Task statement:
Take the entries below and print, exactly, the stretch from the line containing "Indre (18, 2496)" through the line containing "[Advertisement] (71, 97)", both included.

Listed records:

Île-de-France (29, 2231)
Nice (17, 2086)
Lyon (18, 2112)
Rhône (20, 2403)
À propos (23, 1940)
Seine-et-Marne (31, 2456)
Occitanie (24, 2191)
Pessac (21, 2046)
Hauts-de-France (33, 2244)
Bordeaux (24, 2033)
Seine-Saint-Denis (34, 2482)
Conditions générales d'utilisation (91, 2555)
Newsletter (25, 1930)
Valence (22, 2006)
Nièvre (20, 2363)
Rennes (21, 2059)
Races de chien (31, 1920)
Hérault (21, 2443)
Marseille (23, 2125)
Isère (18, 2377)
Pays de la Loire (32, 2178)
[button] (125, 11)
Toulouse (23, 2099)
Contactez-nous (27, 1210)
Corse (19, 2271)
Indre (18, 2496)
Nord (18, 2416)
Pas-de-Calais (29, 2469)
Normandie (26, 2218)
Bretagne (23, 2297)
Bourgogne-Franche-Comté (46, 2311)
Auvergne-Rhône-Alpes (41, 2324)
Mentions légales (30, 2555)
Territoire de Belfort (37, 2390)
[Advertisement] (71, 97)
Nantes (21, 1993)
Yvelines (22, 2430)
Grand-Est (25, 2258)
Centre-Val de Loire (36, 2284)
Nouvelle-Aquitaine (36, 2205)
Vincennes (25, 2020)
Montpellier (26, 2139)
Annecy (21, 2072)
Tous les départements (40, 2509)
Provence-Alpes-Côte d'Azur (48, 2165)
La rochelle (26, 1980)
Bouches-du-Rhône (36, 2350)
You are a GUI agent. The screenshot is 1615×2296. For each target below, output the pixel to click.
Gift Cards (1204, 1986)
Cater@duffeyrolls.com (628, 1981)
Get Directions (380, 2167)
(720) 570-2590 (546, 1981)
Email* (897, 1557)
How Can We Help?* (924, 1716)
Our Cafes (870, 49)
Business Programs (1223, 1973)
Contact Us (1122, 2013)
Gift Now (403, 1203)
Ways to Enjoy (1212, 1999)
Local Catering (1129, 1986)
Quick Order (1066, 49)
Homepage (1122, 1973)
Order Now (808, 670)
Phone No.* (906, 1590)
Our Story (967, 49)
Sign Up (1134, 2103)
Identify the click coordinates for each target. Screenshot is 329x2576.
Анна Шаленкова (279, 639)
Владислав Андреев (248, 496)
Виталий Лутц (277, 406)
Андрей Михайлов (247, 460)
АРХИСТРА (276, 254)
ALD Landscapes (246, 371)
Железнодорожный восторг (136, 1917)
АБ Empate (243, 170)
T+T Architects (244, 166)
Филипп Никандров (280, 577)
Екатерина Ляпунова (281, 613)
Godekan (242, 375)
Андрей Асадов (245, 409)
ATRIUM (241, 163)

Response to the task:
Indre (18, 2496)
Nord (18, 2416)
Pas-de-Calais (29, 2469)
Normandie (26, 2218)
Bretagne (23, 2297)
Bourgogne-Franche-Comté (46, 2311)
Auvergne-Rhône-Alpes (41, 2324)
Mentions légales (30, 2555)
Territoire de Belfort (37, 2390)
[Advertisement] (71, 97)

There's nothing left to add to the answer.